Past life therapy teaches us that the conditions we encounter in our present life are not simply a punishment for ‘bad karma’ – our misdeeds in a former life. Nevertheless, it may well pinpoint where we are inflicting misery on ourselves as a way of ‘shriving our guilt’ from the past. It shows us that, as spiritual beings, we are part of a lives-long learning process. We may need to experience what we construe, from the limited perspective of our present earthly life, as an ‘awful life’ in order to balance out other experiences, or to round out our compassion and empathy for other people. It shows us the long, intricate strands of our relationships weaving their way through many roles and interactions over dozens of lifetimes. It can also teach us that the people we think hate us most, in fact love us enough to put us through hell.

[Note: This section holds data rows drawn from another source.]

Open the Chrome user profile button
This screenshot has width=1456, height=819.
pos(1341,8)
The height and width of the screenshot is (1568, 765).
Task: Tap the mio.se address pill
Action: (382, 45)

Not because we deserve it, or as a punishment, but because we have chosen to learn that particular lesson, to have that necessary experience.

The regression techniques used to reach the past life cause can include hypnosis, deep meditation, guided imagery, shamanic journeys, massage and bodywork. All entail a change of consciousness, a moving out of ordinary, everyday awareness. This enables ‘time travel’ to take place, a moving back in time to re-experience the incident. By reframing this incident, if necessary, healing takes place. For convenience, in order to make sense of our experiences, these other lives are called past lives, although time is by no means linear nor chronological. However, by ‘going back into the past’, we can change our present life.

Blockages

A point where we are stuck in the past. Blockages may be physical and bodily-based, emotional, mental or spiritual. An ingrained attitude such as ‘poor me’ (victim mentality) is a blockage as it impedes well-being. An old scar or wound, invisible though it may be in the present life, may block the free flow of energy through the body creating a state of disease or illness.

LEVELS OF CONSCIOUSNESS

Our ‘personal consciousness’, or self awareness has several levels, or sub-strata, some of which incorporate ‘universal consciousness’ and connect us with everything around us – and all that has gone before.

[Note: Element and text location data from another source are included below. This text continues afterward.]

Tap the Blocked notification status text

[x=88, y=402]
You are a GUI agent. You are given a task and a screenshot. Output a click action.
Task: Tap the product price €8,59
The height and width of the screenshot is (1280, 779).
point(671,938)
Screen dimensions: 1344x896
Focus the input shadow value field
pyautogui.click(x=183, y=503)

Besides our everyday, ordinary awareness, we have a hidden consciousness of which we are only dimly aware. This is the subconscious, the repository of all our experiences, memories, dreams, hopes and expectations. The subconscious mind motivates much of our experience in life, without us being aware of it. We repeat patterns, live out ingrained expectations, follow its dictates. Much of the contents of our subconscious mind are the direct opposite of what we consciously think. By accessing the subconscious we can change our behaviour and heal our dis-ease.